Subtitle

Just an 18yo gay hockey playing guy from ILly.

Tuesday, July 27, 2010

coming out... kind of.

well... theres nothing that beats a good blowj... i mean... coming out story. so i figured id tell you mine.

the alarm sounded endlessly. i woke up- my second to last week of freshman summer had started... i was so exhilarated- i was gonna go to a block party with some friends and i was pumped. i showered, put on my lame clothes (i had no fashion sense... i look back- completely disgusted... ;-) ) and i rushed out the door. we were gonna spend the whole day together, me and my 3 best friends- J, S, and A. after i got dropped off the fun began. we had a total party and ran around and J, a girl, was flirty... i was like... whatever, cool. someone called me gay, to which i replied, in jest, "more like bi." i spent the night at j's house.
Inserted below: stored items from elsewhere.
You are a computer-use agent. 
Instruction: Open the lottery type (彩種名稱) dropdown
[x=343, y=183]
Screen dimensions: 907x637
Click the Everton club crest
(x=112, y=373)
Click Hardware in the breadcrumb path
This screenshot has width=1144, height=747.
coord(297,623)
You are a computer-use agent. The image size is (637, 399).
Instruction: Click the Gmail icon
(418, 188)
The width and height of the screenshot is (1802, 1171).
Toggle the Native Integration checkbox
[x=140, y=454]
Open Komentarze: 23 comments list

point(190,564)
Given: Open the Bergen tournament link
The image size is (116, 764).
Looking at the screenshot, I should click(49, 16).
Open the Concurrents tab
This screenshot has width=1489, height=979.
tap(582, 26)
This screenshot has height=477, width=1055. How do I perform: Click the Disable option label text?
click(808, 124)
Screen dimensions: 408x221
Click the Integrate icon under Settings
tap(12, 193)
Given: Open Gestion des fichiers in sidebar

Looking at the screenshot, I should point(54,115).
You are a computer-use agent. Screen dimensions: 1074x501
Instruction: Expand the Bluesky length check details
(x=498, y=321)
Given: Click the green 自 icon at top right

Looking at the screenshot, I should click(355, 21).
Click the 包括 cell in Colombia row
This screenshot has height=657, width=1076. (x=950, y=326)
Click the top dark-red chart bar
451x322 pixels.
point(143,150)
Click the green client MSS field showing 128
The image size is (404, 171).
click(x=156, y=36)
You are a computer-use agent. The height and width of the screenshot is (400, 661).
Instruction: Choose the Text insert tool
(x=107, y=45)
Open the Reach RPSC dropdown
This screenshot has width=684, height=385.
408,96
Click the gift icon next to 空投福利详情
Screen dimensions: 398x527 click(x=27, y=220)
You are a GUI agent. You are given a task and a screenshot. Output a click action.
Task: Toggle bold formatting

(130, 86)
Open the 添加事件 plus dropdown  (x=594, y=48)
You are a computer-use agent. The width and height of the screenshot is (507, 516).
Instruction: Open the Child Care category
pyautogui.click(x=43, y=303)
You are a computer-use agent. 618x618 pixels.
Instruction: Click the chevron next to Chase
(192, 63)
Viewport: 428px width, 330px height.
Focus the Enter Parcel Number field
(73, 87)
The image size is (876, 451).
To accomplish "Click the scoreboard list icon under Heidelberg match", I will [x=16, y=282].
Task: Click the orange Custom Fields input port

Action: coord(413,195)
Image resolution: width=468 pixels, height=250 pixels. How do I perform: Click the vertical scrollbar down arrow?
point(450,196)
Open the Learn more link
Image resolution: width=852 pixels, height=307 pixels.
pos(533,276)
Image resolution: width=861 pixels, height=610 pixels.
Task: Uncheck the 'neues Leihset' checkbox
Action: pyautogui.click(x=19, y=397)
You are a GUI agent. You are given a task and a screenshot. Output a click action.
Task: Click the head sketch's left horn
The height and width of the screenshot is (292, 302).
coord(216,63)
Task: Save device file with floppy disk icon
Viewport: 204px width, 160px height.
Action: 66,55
the next day was another adventure. i went to s's house where we watched a movie and hung out. after the movie was over, j kissed me. she had the softest lips, like... ever. i didnt want it to end- i kissed her back. my courage skyrocketed. i was like- that was aweeeesomeeeee. eventually i had to leave s's house and go back home. before i even got there- i started texting j. i was just jumping with joy and courage and egotism and happiness... i was like "i've needed to tell you something for a long time" "what" "im bi if not gay". i texted s about it, and, to my surprise, found out s was a froot as well... s and i talked for hours about the perfect guy. abs and stuff... hair... people i liked at school... and i eventually decided to just go by the colloquial term "gay". j cried for like 2 weeks. everyone told me to feel bad, but i didnt really have anything to feel bad about... so i didnt. j was/is no longer my friend.

thats the basic story of how i came out. its not crazy exciting... but its true.

and yes. i did kind of like a girl.

who let the dogs
out,
mikey the second.

1 comment:

  1. see, I wouldn't get upset like that if a boy I liked were gay, but that's because I am so much a part of the community I would be happy for their coming out (plus perverted me would think it was hot :P).
    But I can see why you telling her you're gay after kissing her would make her upset like that. Sucks you had to lose a friendship like that, but at least you came out.